Instructions for the task:
Up to and including the line containing "The height and width of the screenshot is (812, 1483).", retype each line of the listing below exactly, beginning with the first.

**** Records to process ****

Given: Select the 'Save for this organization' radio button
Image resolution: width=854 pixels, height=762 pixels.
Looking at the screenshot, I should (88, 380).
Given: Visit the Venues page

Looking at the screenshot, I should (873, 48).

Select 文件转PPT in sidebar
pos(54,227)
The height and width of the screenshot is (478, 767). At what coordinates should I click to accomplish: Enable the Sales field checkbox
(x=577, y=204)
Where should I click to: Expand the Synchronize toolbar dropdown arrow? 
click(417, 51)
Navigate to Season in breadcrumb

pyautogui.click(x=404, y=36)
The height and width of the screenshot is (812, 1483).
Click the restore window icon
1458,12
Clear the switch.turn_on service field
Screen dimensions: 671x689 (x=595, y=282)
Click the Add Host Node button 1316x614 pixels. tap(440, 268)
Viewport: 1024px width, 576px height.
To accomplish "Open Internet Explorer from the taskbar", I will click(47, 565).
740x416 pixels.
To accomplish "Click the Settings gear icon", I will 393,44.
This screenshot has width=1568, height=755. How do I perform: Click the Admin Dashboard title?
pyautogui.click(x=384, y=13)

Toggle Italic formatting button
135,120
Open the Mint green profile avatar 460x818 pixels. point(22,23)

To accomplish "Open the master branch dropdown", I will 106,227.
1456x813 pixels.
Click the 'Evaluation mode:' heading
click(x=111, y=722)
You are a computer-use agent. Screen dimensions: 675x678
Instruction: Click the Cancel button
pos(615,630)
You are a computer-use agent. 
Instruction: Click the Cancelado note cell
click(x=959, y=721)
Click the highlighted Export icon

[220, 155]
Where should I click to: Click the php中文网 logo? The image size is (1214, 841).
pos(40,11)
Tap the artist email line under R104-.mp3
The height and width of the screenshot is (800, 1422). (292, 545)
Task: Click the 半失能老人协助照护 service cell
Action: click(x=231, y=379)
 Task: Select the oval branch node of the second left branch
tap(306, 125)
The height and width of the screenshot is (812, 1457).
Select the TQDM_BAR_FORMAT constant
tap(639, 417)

****

Finished task:
Given: Select the 'Save for this organization' radio button
Image resolution: width=854 pixels, height=762 pixels.
Looking at the screenshot, I should (88, 380).
Given: Visit the Venues page

Looking at the screenshot, I should (873, 48).

Select 文件转PPT in sidebar
pos(54,227)
The height and width of the screenshot is (478, 767). At what coordinates should I click to accomplish: Enable the Sales field checkbox
(x=577, y=204)
Where should I click to: Expand the Synchronize toolbar dropdown arrow? 
click(417, 51)
Navigate to Season in breadcrumb

pyautogui.click(x=404, y=36)
The height and width of the screenshot is (812, 1483).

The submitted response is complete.